◆ AIM OF THE TASK
Go through the listing below from its first line and repeat each line exactly, ending at the line containing "Click the TLL100IRL" and including it.

=== STORED DATA ===

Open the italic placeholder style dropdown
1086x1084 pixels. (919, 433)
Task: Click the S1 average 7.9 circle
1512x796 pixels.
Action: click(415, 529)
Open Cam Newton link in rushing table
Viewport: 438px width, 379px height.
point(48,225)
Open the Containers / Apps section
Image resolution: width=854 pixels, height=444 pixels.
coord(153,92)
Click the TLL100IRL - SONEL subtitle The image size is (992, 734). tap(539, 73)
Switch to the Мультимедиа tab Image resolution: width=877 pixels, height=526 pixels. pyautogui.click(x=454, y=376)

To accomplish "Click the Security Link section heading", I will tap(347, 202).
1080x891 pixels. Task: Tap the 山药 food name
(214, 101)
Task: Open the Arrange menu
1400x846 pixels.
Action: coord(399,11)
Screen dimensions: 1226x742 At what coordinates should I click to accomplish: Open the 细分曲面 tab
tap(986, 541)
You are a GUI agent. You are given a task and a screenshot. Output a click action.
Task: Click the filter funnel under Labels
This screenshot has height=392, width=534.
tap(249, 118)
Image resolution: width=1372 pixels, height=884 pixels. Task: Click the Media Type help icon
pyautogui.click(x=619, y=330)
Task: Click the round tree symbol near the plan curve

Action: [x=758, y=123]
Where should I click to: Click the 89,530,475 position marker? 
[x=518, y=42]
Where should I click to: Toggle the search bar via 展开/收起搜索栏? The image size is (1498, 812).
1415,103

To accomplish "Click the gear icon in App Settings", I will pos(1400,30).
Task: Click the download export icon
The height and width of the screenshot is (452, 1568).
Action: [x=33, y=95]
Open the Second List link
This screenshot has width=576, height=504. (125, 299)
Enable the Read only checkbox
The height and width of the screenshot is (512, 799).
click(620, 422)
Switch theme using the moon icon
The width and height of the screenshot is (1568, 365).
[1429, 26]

===

◆ RESPONSE BOX
Open the italic placeholder style dropdown
1086x1084 pixels. (919, 433)
Task: Click the S1 average 7.9 circle
1512x796 pixels.
Action: click(415, 529)
Open Cam Newton link in rushing table
Viewport: 438px width, 379px height.
point(48,225)
Open the Containers / Apps section
Image resolution: width=854 pixels, height=444 pixels.
coord(153,92)
Click the TLL100IRL - SONEL subtitle The image size is (992, 734). tap(539, 73)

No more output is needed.